L’uomo, si sa, è un animale fragile per natura. Non ha istinti, quindi, nel bene e nel male non ha neppure un riconoscimento innato del mondo, che deve costruirselo attraverso mappe disegnate dall’imprinting genitoriale, dall’esperienza personale, dalla cultura acquisita e, quando sufficientemente motivato e convinto, da un volontario lavoro su di sé.
Quelli che arrivano in vario modo e per strade diverse all’ultimo passaggio, e lo percorrono in una mai conclusa conoscenza, non acquisiscono una inesauribile forza o risolute certezze, ma strumenti efficaci e idonee competenze per la mappatura di quel viaggio più o meno lungo che si chiama vita.
Il sistema ha paura di questi “persuasi”, per dirla alla Michelstaedter, degli uomini differenziati, perché refrattari ad ogni tipo di propaganda e immuni dalle lusinghe di sicurezza del potere. Questi leggono tra le righe, sbirciano dietro alle quinte, origliano nei fuori onda, decifrano la mimica, parlano sottovoce, osservano con discrezione, giudicano con freddezza: “Astuti come serpenti e puri come colombe”, secondo Matteo 10,16.

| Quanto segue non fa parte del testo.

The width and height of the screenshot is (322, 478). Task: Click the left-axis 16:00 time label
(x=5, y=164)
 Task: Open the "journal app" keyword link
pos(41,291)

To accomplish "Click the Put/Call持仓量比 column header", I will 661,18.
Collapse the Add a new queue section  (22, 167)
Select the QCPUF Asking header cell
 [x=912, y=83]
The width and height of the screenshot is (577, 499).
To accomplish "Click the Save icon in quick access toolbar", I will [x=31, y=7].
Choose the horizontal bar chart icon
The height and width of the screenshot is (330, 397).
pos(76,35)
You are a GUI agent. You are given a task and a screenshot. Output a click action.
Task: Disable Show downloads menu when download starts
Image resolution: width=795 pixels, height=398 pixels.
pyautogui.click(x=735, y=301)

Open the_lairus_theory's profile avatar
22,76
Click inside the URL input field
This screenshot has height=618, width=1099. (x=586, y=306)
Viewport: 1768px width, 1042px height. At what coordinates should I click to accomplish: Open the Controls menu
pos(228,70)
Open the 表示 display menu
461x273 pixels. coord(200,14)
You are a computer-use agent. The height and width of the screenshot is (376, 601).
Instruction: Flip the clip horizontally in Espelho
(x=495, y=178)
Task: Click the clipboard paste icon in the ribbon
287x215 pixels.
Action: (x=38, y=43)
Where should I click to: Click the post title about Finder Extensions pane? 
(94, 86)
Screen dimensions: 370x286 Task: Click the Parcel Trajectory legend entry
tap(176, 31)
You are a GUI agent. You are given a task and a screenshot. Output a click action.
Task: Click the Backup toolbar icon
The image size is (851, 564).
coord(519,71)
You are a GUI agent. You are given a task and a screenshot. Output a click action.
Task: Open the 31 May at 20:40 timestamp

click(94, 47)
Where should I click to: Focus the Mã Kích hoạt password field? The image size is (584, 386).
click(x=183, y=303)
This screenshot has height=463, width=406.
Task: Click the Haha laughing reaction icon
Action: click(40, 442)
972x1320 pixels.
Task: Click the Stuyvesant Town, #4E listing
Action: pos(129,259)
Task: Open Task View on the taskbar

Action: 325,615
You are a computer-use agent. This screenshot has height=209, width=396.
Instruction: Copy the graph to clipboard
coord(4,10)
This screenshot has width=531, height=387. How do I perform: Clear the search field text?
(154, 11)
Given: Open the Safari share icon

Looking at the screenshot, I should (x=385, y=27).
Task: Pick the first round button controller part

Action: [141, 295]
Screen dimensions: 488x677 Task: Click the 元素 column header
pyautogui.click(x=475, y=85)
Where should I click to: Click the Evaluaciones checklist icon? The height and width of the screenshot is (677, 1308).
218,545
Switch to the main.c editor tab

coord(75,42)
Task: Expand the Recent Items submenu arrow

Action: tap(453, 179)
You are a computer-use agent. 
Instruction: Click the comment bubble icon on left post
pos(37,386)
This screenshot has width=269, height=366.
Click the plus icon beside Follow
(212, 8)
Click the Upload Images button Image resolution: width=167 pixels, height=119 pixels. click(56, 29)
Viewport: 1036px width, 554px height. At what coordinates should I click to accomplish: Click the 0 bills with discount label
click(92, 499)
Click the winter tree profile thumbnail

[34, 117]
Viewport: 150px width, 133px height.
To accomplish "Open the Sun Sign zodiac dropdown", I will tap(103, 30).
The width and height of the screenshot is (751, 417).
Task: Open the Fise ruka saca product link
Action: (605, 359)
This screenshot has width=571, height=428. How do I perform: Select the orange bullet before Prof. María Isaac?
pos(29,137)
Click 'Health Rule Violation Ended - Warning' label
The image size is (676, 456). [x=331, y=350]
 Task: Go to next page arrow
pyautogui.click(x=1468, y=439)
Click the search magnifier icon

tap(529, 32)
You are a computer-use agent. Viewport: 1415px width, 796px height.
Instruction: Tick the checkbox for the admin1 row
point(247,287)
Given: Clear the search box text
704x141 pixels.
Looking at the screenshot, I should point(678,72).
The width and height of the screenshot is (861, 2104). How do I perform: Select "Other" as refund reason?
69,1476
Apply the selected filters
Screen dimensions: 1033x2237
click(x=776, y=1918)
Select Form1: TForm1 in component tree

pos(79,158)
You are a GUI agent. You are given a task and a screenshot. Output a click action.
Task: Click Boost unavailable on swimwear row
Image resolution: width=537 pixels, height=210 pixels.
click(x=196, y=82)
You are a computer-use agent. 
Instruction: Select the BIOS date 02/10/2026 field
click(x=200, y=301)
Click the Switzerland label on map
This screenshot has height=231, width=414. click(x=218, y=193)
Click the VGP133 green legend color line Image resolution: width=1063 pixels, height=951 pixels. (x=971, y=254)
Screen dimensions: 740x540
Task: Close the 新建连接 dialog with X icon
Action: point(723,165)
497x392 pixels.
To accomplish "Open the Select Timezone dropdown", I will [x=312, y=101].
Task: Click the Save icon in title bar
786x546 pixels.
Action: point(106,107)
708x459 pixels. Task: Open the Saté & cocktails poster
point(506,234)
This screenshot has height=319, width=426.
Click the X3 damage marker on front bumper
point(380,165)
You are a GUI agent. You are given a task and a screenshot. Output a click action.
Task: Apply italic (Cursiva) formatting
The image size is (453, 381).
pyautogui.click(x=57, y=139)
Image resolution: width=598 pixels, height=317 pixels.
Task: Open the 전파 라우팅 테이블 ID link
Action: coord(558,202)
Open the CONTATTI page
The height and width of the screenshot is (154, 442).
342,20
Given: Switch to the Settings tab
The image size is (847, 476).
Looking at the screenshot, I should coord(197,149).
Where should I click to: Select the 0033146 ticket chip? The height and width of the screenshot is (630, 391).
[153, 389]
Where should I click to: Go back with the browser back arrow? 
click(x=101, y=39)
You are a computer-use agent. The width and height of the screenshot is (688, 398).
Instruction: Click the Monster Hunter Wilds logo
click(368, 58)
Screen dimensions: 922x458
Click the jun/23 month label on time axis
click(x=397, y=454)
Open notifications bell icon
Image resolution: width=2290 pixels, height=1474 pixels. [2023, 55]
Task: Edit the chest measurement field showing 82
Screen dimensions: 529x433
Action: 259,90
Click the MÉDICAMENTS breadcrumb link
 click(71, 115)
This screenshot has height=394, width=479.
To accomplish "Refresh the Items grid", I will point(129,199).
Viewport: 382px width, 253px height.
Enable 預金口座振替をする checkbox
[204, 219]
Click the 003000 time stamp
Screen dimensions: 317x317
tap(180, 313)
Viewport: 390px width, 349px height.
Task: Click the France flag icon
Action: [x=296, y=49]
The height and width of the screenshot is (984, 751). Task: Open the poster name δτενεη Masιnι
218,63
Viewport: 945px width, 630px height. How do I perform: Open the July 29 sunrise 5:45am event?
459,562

È scontato che lo stesso sistema sia abbondantemente attrezzato per ostacolare questi irriducibili non omologati né omologabili, ma evita l’attacco frontale se non strettamente necessario, e preferisce agire sulla maggioranza adattabile e inconsapevole: cosa di meglio, allora, se non la paura?
La paura è un potente mezzo di propaganda perché, attraverso di essa, si agisce sul centro delle emozioni attivando gli aspetti patologici di queste, come le fobie, le ossessioni, il senso di allarme fino all’angoscia e all’attacco di panico. Questa strategia è molto più efficace della violenza esplicita in quanto insinuante, equivoca, confusiva, e permette al potere di applicare una doppia tattica.
Da un lato, porsi come salvatore della maggioranza con decreti di sicurezza e provvedimenti di tutela, spacciandoli come esigenze di salvazione popolare e chiedendo, con subdolo buonismo, l’obbedienza generale e il conseguente supporto morale alle sue decisioni.
Dall’altro, additare al pubblico disprezzo coloro che non si piegano ciecamente alle indicazioni contraddittorie e contrastanti del potere; accusare i resistenti di non avere a cuore la salute del vicino e dei suoi concittadini; denigrare, fino a soffocare, le voci non allineate alle disposizioni governative.
I persuasi, i differenziati hanno a loro favore una condizione che terrorizza il sistema: la mancanza di paura. Il sistema ha paura di chi non ha paura. E allora un metodo per emarginarli è buttare loro addosso il biasimo della massa mansueta e obbediente, di colpevolizzarli per colpe inventate e per delitti escogitati.
“Gli uomini in certi momenti sono padroni del loro destino; la colpa, caro Bruto, non è delle nostre stelle, ma nei nostri vizi”: è questo avvertimento del Giulio Cesare di Shakespeare che dovremmo tenere a mente. Se poi anche questa esortazione non dovesse bastare, c’è sempre Jünger che ci viene in soccorso, e che ci ammonisce come “il grande rischio è che l’uomo confidi troppo in questi aiuti [del potere] e si senta perduto se essi vengono a mancare. Ogni comodità ha un suo prezzo. La condizione dell’animale domestico si porta dietro quella della bestia da macello. […] Quando l’uomo capisce questo, è libero”.
A ognuno la sua scelta: schiavo e angosciato della paura, padrone e sereno nel rischio.